* _Tasks to carry out_
1. In the article on injection drug use, what percentage of injection drug users got their last needle through a needle exchange program?
2. Rewrite the article on injection drug use from "Injection Drug use is" up to and including "simplex virus 2.", changing "dangerous behavior" to "risky behavior".
3. Continue the article on injection drug use from where it stops.
-- Document extract follows --
Palm Trees

Clean Needles: Recent Study Evaluates Injection Drug Use

Injection Drug use is dangerous behavior. Making matters worse, many users reuse needles or share needles and then fail to clean the needle with bleach before the next use. Sharing or reusing needles and failing to clean the needle increase the user’s risk for diseases such as HIV, hepatitis C, hepatitis B, and herpes simplex virus 2.

A recent study by The National Survey on Drug Use and Health examined the behavior of injection drug users to provide information for those making decisions about designing and implementing programs to educate the public about safe needle use.

Information from 2006 and 2008 show that an average of 425,000 persons aged 12 or older used a needle to inject heroin, cocaine, methamphetamine, or other stimulants over the last year. 13% of injection drug users had used a needle that they knew another person had used or suspected another person had used the last time that they used a needle to inject drugs. Less than one third of injection drug users had cleaned the needle with bleach before using it in their last injection.

More than one half of the respondents who were injection drug users indicated that they had purchased the last needle they used from a pharmacy, while 12.4 percent received the needle through a needle exchange program.
-- Document extract concluded --
-- Extracted entries follows --
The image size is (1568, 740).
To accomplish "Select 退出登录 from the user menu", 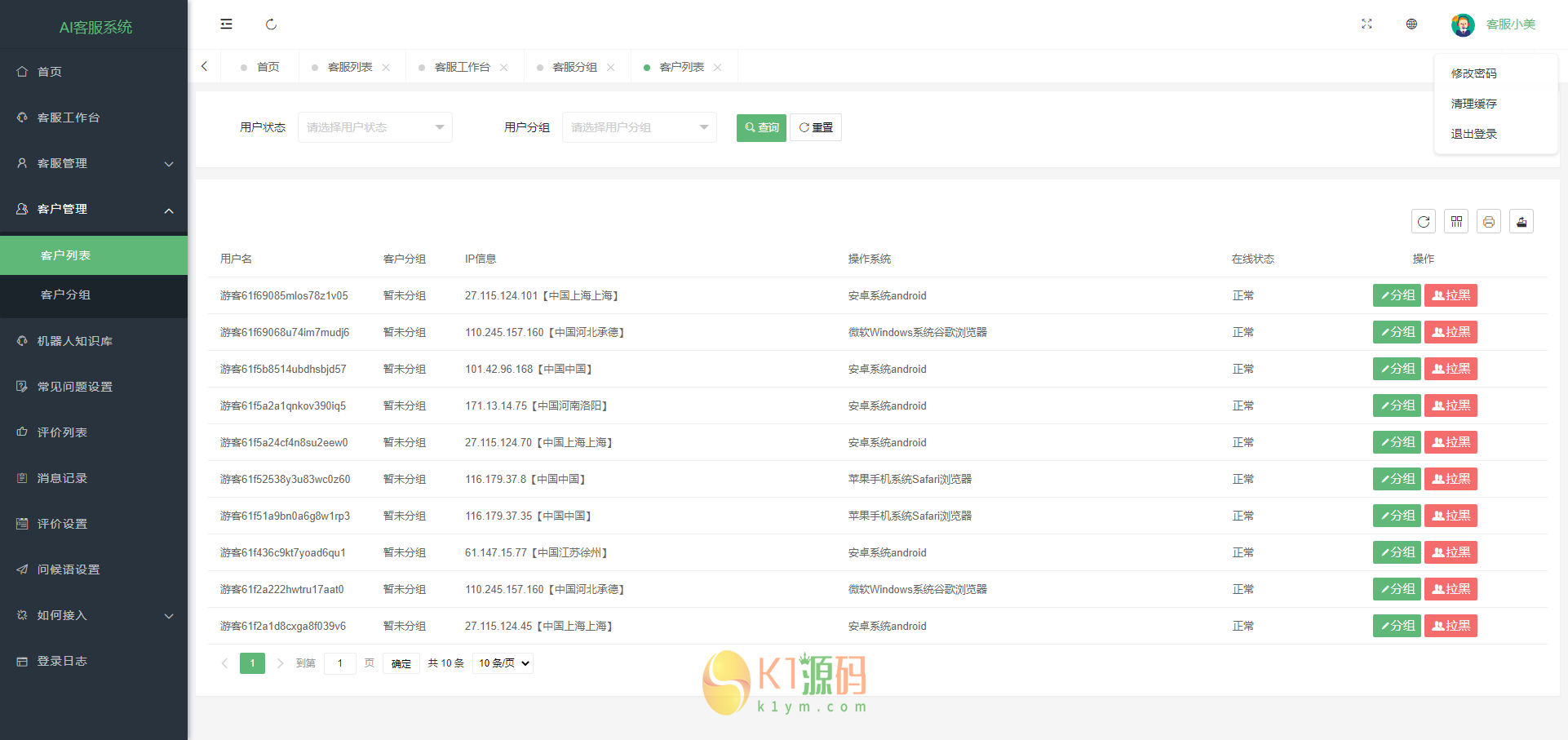I will (x=1473, y=134).
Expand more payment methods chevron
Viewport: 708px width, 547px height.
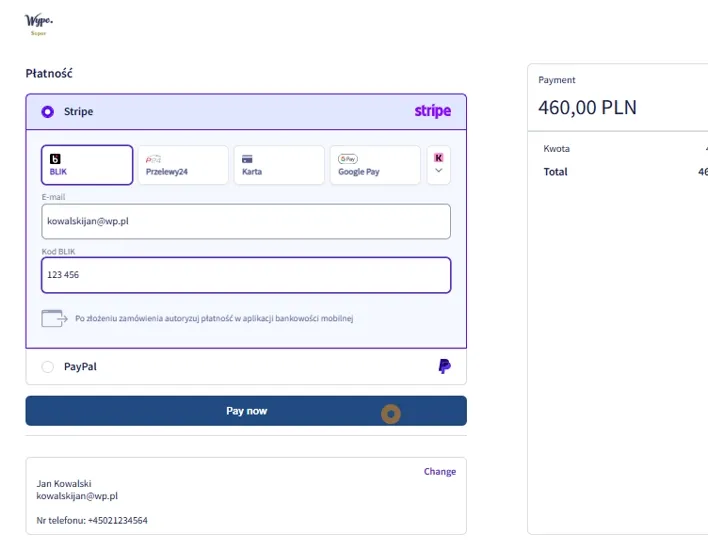(x=438, y=172)
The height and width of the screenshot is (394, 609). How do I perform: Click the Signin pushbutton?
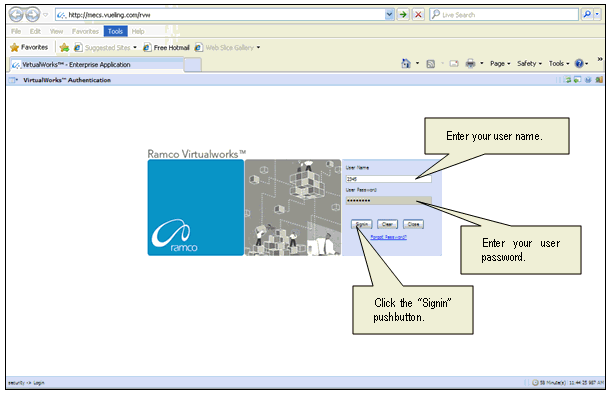point(362,224)
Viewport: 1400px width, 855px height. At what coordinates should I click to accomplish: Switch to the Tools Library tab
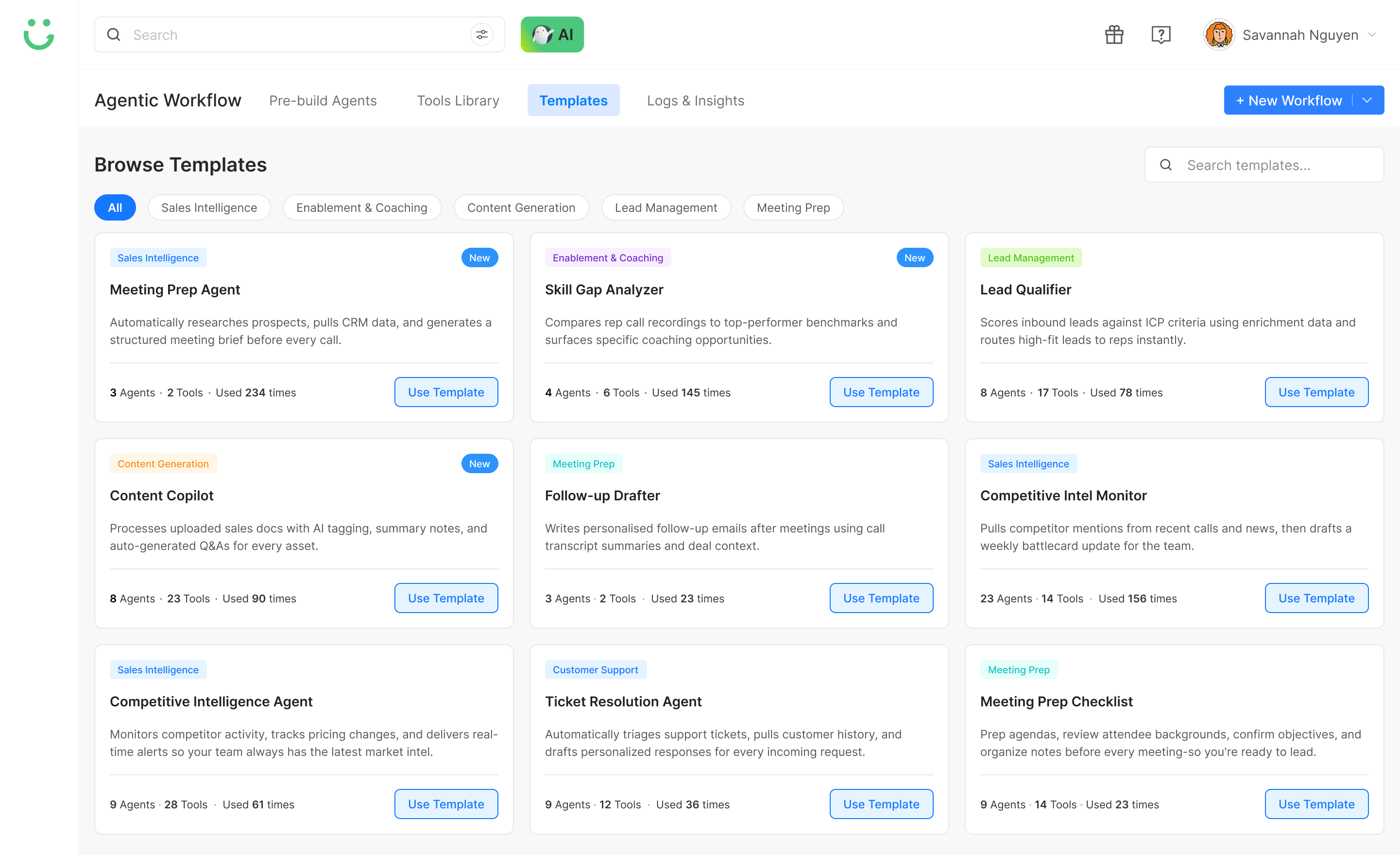click(458, 100)
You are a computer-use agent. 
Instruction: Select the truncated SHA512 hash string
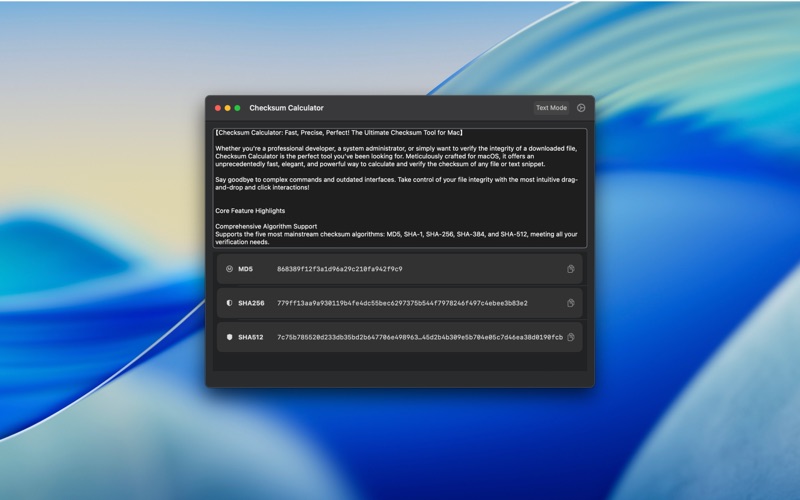point(419,337)
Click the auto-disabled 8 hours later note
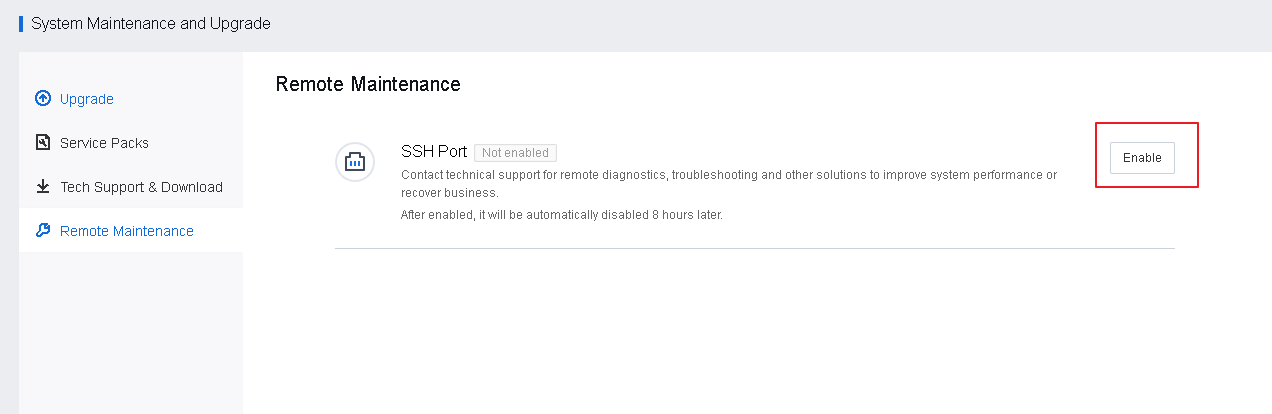1272x414 pixels. coord(561,215)
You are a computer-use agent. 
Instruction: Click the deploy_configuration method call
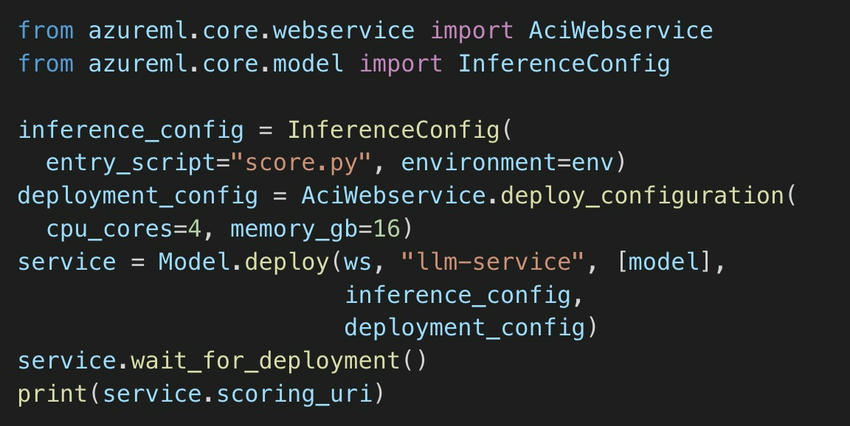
-- Extracted entries concluded --
* _Results by task_
1. 12.4 percent

2.
Injection Drug use is risky behavior. Making matters worse, many users reuse needles or share needles and then fail to clean the needle with bleach before the next use. Sharing or reusing needles and failing to clean the needle increase the user’s risk for diseases such as HIV, hepatitis C, hepatitis B, and herpes simplex virus 2.

3.
Past year injection use was higher for those aged 18 to 34, recording over a quarter of respondents, than for those aged 12 to 17 and those aged 50 or older (0.09 and 0.11 percent, respectively). Males were twice as likely to have injected drugs than females, with males at 0.24 percent versus 0.11 percent for females. Past year injection rates varied among racial/ethnic groups, though Asians and Native Hawaiians or Other Pacific Islanders having lower rates than the other groups.

Though HIV prevention and education programs and programs targeted to injection drug users have been in existence for nearly two decades, much is still unknown about the behaviors of injection drug users. The study by the NSDUH shows that there is still a need for strategic educational programs to inform injection drug users about the risks of sharing, reusing and failing to clean their needles. The NSDUH provides useful information to program designers by showing information by demographic group. This allows program designers that ability to target specific subpopulations that may prove most receptive to education.